Wer bereits in der Kindheit traumatische Erfahrungen machen musste, hat im Erwachsenenalter ein höheres Risiko, nach einem erneuten Trauma eine PTBS zu bekommen.
Menschen mit PTBS werden von häufig wiederkehrenden Erinnerungen (sogenannten Intrusionen und/oder Flashbacks) gequält. Die schrecklichen Bilder, Emotionen oder Gedanken im Kontext des Geschehenen kehren unkontrollierbar zurück und drängen sich auf, sodass Betroffene den traumatischen Stress oder das Trauma selbst erneut durchleben.
Hinzu kommen Angstzustände, Albträume und Schlafstörungen, die Betroffenen sind schreckhaft und kaum in der Lage zu entspannen. Auch Konzentrations- und Gedächtnisstörungen können auftreten.
Eine posttraumatische Belastungsstörung kann mit traumaspezifischen Therapien behandelt werden. Mehr Informationen bietet die fachliche Leitlinie zur PTBS.
Die PTBS ist nicht die einzige psychische Erkrankung, die nach einem Trauma auftreten kann. Auch schwere Depression, Angststörungen und Suchterkrankungen zählen zu den möglichen Folgen. Über die psychischen Leiden hinaus werden traumatisierte Menschen auch häufiger körperlich krank - was weitere seelische Erkrankungen nach sich ziehen kann.
Doch tun sie das wirklich? Wie gut wirken sie überhaupt?

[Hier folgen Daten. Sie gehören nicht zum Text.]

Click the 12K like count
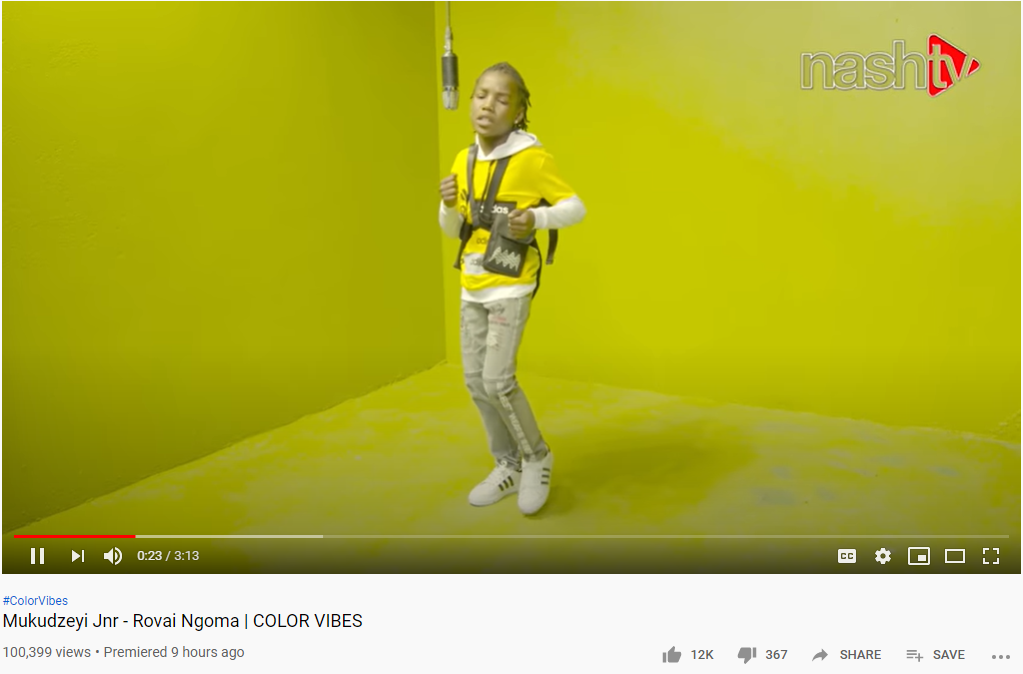Viewport: 1023px width, 674px height. tap(702, 654)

Um das Konzept des Triggers zu verstehen, muss man zunächst verstehen, was bei einer posttraumatischen Belastungsstörung (PTBS) geschieht. "Ein traumatisches Ereignis kann uns alle treffen. Aber nicht jeder entwickelt danach eine Traumafolgestörung", sagt Ulrike Schmidt, stellvertretende Direktorin der Klinik für Psychiatrie und Psychotherapie der Universitätsklinik Bonn. Zwei Personen, die das gleiche Ereignis erlebt haben, können sehr unterschiedlich darauf reagieren. "Wir alle können eine gewisse Menge an Stress und Trauma aushalten, bis wir psychisch erkranken. Wie groß diese Menge ist, ist individuell verschieden", sagt Schmidt. Das hänge zum einen von biologischen Faktoren ab und zum anderen von Umweltfaktoren, vor allem davon, wie viel traumatischen und chronischen Stress ein Mensch bereits erlebt hat.
Bei einer PTBS kommt es zu einer Fehlspeicherung von Erinnerungen. Traumatische Erinnerungen werden später, also Jahre oder gar Jahrzehnte nach dem traumatischen Erlebnis - auf einen Trigger hin - wieder abgerufen. Dann tauchen sie ganz plötzlich in Form von Bildern oder Sinneseindrücken wieder auf. "So als würde man eine Datei auf dem Computer in einem Ordner abspeichern, aber sie taucht trotzdem immer wieder ungeplant auf dem Desktop auf", sagt Schmidt.
Wie genau es dazu kommt, hat die Forschung noch nicht klären können, es gibt unterschiedliche Erklärungsmodelle. Eines steht aber fest: "Untersuchungen haben gezeigt, dass es bei einer PTBS zu einem Umbauprozess im Gehirn kommt", sagt Ulrike Schmidt. Betroffen ist davon unter anderem der Hippocampus - "das Tor zum Gedächtnis", wie Schmidt sagt. "Diese Hirnregion verkleinert sich."